#### Exercise brief
Every line below from the one containing "The width and height of the screenshot is (716, 461)." through the one containing "Task: Expand the Location" must be transcribed exactly. Omit all lines outside that stretch.

#### Available data
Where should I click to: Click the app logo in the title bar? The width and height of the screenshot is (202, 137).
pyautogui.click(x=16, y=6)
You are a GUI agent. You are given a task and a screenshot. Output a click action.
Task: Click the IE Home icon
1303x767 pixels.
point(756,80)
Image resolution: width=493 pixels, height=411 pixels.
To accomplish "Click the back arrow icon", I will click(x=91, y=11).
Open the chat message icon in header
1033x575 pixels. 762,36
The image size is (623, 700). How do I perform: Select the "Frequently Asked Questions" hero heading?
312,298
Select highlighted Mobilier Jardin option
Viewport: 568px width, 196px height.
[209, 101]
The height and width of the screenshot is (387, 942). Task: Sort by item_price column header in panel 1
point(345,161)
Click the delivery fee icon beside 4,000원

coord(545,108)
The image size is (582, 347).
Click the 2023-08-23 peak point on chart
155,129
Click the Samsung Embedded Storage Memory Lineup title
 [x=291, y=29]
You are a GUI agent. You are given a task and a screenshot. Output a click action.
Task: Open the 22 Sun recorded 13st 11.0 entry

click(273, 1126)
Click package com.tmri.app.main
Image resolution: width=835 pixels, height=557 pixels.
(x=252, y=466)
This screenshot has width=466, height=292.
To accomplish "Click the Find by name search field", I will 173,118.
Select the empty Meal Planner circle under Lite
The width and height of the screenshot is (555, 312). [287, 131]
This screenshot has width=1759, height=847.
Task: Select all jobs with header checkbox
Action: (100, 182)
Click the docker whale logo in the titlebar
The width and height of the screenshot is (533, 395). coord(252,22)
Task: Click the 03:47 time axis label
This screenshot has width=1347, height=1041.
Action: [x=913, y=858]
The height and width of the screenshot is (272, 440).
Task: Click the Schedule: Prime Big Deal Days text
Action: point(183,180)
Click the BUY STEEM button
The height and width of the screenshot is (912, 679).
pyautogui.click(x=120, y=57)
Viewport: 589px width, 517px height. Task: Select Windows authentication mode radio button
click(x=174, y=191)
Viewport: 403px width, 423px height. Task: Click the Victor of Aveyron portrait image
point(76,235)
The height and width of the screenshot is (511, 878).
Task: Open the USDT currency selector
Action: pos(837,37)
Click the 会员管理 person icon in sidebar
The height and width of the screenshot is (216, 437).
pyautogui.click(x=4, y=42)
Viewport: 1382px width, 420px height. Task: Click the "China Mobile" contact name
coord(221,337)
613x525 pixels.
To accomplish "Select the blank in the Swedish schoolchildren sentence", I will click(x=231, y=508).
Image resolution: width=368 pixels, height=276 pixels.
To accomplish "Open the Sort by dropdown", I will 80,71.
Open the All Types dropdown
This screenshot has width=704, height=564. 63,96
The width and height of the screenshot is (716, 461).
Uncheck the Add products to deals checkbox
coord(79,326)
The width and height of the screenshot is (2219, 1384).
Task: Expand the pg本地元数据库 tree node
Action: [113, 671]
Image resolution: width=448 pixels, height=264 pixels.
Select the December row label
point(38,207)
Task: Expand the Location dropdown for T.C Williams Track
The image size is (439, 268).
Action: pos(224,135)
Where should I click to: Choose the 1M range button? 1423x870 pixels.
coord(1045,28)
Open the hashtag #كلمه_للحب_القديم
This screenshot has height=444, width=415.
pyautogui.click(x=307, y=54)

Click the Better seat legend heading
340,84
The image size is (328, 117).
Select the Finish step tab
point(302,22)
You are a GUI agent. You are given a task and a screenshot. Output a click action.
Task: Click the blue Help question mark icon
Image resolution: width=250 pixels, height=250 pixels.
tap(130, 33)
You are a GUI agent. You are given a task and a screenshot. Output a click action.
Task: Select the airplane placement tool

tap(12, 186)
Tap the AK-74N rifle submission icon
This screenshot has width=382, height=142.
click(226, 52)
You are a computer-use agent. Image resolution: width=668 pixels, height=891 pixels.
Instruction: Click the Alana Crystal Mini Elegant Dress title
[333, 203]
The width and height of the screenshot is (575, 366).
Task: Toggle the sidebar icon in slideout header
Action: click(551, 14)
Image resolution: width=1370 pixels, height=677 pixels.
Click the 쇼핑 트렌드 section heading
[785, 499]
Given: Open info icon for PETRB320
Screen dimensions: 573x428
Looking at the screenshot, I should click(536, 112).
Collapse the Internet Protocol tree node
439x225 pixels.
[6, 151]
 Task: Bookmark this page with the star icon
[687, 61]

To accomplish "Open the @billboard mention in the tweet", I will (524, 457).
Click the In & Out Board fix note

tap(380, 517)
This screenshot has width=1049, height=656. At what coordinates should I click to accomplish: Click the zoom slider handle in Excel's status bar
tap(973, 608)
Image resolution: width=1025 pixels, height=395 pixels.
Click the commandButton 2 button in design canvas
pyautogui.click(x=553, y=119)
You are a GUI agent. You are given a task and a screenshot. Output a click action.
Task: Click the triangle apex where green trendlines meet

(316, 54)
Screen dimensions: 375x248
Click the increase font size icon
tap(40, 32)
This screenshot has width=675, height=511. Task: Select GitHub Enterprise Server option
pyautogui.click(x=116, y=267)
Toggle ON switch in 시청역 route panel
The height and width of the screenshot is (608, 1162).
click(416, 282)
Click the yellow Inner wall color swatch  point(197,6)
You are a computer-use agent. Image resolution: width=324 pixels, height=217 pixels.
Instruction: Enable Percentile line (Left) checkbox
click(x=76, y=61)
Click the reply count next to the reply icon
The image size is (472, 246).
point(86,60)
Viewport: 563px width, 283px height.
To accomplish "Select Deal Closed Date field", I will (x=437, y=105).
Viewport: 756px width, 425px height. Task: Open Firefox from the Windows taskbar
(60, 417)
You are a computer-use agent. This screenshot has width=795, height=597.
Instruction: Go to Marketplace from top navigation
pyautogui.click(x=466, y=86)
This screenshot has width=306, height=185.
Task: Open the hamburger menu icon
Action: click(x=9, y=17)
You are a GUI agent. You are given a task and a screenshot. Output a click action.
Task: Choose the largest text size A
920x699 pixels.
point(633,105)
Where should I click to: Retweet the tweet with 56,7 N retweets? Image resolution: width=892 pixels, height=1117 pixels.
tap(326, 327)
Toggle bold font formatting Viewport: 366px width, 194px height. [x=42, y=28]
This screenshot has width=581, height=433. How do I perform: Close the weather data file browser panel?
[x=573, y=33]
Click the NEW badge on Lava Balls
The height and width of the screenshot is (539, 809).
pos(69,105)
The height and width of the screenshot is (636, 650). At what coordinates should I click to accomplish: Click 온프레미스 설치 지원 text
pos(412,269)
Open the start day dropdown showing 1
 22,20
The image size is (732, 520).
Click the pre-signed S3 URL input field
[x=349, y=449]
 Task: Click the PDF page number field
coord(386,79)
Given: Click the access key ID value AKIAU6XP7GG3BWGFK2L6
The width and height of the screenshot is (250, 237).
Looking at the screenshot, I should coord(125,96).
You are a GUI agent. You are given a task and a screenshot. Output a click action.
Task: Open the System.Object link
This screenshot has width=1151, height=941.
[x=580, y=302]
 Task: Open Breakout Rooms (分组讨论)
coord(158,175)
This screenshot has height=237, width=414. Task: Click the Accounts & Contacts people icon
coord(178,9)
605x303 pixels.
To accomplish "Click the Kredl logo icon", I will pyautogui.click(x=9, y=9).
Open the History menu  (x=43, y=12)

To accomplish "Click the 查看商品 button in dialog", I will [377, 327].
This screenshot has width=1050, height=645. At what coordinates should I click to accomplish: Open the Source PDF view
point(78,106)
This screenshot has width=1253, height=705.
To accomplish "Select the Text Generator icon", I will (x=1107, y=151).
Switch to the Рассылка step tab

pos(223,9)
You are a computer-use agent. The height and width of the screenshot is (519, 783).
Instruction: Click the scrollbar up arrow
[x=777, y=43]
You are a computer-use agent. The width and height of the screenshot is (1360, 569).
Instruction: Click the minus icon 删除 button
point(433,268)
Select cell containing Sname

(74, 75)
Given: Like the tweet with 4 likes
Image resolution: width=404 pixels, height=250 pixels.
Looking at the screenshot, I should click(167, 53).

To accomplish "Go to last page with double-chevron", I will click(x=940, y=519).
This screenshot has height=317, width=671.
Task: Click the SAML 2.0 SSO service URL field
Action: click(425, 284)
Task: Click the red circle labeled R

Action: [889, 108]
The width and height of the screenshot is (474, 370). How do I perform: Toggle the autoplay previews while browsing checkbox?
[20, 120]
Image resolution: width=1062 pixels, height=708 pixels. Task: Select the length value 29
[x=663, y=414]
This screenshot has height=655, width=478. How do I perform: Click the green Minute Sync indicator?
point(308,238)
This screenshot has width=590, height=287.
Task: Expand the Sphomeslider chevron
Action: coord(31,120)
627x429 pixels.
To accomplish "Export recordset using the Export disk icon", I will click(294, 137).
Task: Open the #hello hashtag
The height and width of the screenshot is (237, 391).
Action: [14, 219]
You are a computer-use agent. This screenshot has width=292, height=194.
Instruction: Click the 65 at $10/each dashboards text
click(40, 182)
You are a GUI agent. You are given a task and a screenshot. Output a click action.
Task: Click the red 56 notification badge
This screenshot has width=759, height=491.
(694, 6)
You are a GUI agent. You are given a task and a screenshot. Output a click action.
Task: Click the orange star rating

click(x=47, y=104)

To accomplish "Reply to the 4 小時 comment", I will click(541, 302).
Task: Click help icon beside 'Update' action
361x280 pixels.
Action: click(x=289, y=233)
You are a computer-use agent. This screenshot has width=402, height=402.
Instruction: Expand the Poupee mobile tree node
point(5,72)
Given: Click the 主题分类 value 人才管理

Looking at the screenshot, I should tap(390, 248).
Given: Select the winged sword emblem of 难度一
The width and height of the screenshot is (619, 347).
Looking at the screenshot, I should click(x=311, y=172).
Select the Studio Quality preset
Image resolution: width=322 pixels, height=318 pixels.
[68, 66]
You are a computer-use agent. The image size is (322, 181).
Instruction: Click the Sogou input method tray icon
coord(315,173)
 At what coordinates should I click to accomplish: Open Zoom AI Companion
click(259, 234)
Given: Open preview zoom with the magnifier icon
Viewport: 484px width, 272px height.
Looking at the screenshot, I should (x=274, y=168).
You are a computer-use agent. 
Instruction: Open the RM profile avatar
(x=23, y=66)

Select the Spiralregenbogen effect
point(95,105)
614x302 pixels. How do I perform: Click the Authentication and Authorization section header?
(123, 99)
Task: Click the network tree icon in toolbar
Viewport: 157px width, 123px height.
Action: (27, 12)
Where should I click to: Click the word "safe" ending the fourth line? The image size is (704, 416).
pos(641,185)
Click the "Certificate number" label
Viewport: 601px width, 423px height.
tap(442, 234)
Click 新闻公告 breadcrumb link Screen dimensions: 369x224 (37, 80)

#### Solution
The width and height of the screenshot is (716, 461).
Uncheck the Add products to deals checkbox
coord(79,326)
The width and height of the screenshot is (2219, 1384).
Task: Expand the pg本地元数据库 tree node
Action: [113, 671]
Image resolution: width=448 pixels, height=264 pixels.
Select the December row label
point(38,207)
Task: Expand the Location dropdown for T.C Williams Track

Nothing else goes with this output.